===== PROVIDED TEXT


    The jobs of gases during respiration

    Respiration is a wonderful mechanism which is dependent on the nervous system; it is autonomous and usually takes place with ease. The respiration rate for adults is 10-15 times per minute; for children, 20-30; and for infants, 30-40. Respiration can simply be defined as the replacement of carbon dioxide gas in the blood with oxygen. Approximately 400 million alveoli in the lungs are where the oxygen and carbon dioxide exchange takes place. The oxygen that passes into the blood here is transported to cells when it binds to the hemoglobin of the red blood cells. The oxygen, which is captured by the iron (Fe) in the hemoglobin (Hb), is then released for the cells.

    Roughly 4/5th of the air inhaled during respiration is nitrogen; 1/5th is oxygen. If we only need oxygen, why do we inhale other gases? It is because the integrity of air plays a critical role in breathing (the oxygen-carbon dioxide exchange). The gas ratio of air before and after respiration is given below.

    As seen, while nitrogen and other gases remain constant, oxygen levels decrease, whereas carbon dioxide increases. Only 5% of the inhaled air, or oxygen, is consumed. For our cells to receive the sufficient amount of oxygen they need, the total gas pressure, composition, and oxygen concentration in the air must fit these variables. In addition, water vapor that mixes into gases inside the respiratory track assists with the regulation of gas pressure in our lungs.

==========
===== PROVIDED INFORMATION

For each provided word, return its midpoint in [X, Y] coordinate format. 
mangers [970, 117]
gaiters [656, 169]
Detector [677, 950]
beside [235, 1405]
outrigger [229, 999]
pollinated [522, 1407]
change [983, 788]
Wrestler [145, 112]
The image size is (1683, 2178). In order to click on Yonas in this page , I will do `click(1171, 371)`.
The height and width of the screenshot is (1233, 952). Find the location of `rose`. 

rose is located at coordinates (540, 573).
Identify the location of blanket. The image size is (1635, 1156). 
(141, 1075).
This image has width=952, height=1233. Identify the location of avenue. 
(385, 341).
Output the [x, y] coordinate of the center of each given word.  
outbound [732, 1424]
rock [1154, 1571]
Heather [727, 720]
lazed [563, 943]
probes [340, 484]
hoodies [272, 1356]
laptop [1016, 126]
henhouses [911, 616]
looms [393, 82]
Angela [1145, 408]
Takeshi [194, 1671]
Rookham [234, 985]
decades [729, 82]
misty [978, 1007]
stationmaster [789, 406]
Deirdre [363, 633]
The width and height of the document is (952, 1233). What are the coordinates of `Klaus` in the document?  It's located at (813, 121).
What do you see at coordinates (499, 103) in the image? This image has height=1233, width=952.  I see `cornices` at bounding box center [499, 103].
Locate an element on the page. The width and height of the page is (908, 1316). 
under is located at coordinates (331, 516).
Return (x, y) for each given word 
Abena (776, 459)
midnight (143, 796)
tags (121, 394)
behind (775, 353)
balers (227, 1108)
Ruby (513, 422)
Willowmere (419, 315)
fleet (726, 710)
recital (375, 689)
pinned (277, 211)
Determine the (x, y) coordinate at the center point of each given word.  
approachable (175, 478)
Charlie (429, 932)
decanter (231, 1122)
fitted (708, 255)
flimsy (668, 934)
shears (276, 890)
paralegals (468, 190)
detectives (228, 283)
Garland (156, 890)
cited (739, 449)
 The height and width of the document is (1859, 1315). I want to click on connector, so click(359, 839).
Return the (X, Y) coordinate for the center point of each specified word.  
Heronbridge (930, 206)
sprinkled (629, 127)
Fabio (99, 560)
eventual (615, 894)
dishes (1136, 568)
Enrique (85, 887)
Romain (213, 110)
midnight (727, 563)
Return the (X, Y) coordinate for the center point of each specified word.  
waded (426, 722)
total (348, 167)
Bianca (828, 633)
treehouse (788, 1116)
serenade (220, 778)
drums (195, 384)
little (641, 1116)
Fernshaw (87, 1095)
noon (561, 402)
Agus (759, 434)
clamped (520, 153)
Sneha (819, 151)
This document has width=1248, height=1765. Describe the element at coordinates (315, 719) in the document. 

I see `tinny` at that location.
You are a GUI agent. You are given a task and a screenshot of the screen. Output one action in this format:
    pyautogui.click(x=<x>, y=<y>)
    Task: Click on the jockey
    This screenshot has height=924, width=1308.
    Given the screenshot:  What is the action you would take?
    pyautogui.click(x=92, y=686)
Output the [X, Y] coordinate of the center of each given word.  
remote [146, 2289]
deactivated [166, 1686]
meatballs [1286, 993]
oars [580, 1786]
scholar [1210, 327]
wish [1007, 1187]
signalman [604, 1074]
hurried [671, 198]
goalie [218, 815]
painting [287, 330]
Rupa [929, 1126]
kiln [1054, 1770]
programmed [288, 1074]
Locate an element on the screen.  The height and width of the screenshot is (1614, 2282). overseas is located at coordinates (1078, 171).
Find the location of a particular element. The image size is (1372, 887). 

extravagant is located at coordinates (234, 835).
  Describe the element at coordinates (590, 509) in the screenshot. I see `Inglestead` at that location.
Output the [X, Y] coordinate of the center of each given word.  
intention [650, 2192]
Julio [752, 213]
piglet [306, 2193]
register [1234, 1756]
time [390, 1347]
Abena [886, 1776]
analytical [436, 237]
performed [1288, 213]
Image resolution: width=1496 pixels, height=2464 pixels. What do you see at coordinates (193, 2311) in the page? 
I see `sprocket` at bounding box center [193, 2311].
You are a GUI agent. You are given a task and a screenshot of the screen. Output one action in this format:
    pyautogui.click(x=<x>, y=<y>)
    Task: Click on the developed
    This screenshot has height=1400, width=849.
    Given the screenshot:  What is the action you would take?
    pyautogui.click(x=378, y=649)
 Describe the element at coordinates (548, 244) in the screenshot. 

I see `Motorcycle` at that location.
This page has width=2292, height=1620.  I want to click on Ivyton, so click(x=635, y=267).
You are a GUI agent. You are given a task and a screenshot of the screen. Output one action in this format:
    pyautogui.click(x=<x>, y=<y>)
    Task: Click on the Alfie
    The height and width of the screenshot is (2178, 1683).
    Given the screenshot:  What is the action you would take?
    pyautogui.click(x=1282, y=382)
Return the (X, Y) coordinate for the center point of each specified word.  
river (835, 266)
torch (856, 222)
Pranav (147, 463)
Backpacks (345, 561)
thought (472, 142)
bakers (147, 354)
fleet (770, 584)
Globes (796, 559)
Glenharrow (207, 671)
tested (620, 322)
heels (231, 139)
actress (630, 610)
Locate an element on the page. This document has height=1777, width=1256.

==========

WHAT THE TASK ASKS
Please reproduce, word for word, the stretch of the respiration text above from "Roughly 4/5th of" through "in our lungs.".

RESULT
Roughly 4/5th of the air inhaled during respiration is nitrogen; 1/5th is oxygen. If we only need oxygen, why do we inhale other gases? It is because the integrity of air plays a critical role in breathing (the oxygen-carbon dioxide exchange). The gas ratio of air before and after respiration is given below.

    As seen, while nitrogen and other gases remain constant, oxygen levels decrease, whereas carbon dioxide increases. Only 5% of the inhaled air, or oxygen, is consumed. For our cells to receive the sufficient amount of oxygen they need, the total gas pressure, composition, and oxygen concentration in the air must fit these variables. In addition, water vapor that mixes into gases inside the respiratory track assists with the regulation of gas pressure in our lungs.